Considerato che dalla pur non chiara esposizione della vicenda oggetto del giudizio a quo, contenuta nell’ordinanza di rimessione, si ricava – da un lato – che le domande risarcitorie, proposte dai genitori in proprio e per conto del figlio minore, si basano sugli accertamenti ecografici eseguiti sulla gestante presso la struttura ospedaliera della convenuta, da cui sarebbe stato possibile rilevare la malformazione del feto, e – dall’altro – che tali accertamenti furono svolti quando la gravidanza durava da oltre novanta giorni;

che, pertanto, la questione di costituzionalità è ritenuta dal giudice rilevante in quanto concerne le norme da cui deriverebbe l’asserito diritto della gestante a chiedere l’interruzione della gravidanza dopo i primi novanta giorni dal suo inizio, la cui lesione avrebbe determinato l’ingiustizia del danno risarcibile;

che le precisazioni del rimettente, in particolare sull’idoneità della taciuta malformazione ad arrecare grave pericolo alla salute psichica della madre, rivelano come, nella specie, la possibilità di interrompere la gravidanza, in ipotesi preclusa dal comportamento della convenuta, sia riconducibile alla lettera b) dell’impugnato art. 6 della legge n. 194 del 1978;

che questa norma ammette bensì l’interruzione volontaria della gravidanza dopo i primi novanta giorni, quando siano accertati processi patologici (tra cui quelli relativi a rilevanti anomalie o malformazioni del nascituro) che determinino un grave pericolo per la salute fisica o psichica della donna, ma all’ulteriore condizione – prevista dall’art. 7, terzo comma, della stessa legge, anch’esso impugnato – che non sussista possibilità di vita autonoma del feto;

che pertanto il giudice rimettente – per ritenere rilevante la questione di legittimità costituzionale proposta nei termini indicati – avrebbe dovuto motivatamente affermare che, trascorsi i primi novanta giorni di gravidanza, la gestante, se informata delle malformazioni del feto, avrebbe potuto, in base alla normativa impugnata, decidere l’eventuale interruzione della gravidanza, in quanto non sussisteva la possibilità di vita autonoma del nascituro malformato;

che infatti – se tale possibilità fosse sussistita – la gravidanza non avrebbe potuto essere interrotta, e il giudice sarebbe stato in grado di decidere (nel senso del rigetto) sul capo di domanda relativo ai danni conseguenti alla mancata interruzione, per la concreta inconfigurabilità della posizione giuridica soggettiva in ipotesi ingiustamente lesa ai sensi dell’art. 2043 del codice civile, e su tale decisione l’eventuale accoglimento della questione proposta non avrebbe spiegato alcun effetto;

che il silenzio dell’ordinanza sul punto comporta perciò il totale difetto di motivazione sulla rilevanza della questione;

che, quindi, la questione deve essere dichiarata manifestamente inammissibile.

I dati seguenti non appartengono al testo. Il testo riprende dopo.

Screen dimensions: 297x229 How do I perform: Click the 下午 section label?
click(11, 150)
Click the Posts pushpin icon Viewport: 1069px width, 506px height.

Visti gli artt. 26, secondo comma, della legge 11 marzo 1953, n. 87, e 9, comma 2, delle norme integrative  per i giudizi davanti alla Corte costituzionale.

per questi motivi

LA CORTE COSTITUZIONALE

dichiara la manifesta inammissibilità della questione di legittimità costituzionale degli articoli 5, 6 e 7 della legge 22 maggio 1978, n. 194 (Norme per la tutela sociale della maternità e sull’interruzione volontaria della gravidanza), sollevata, in riferimento agli articoli 2, 27, ultimo comma, e 32 della Costituzione, dal Tribunale di Udine, con l’ordinanza in epigrafe. 

Così deciso in Roma, nella sede della Corte costituzionale, Palazzo della Consulta, il 17 novembre 2004.

Valerio ONIDA, Presidente

Franco BILE, Redattore

Depositata in Cancelleria il 26 novembre 2004.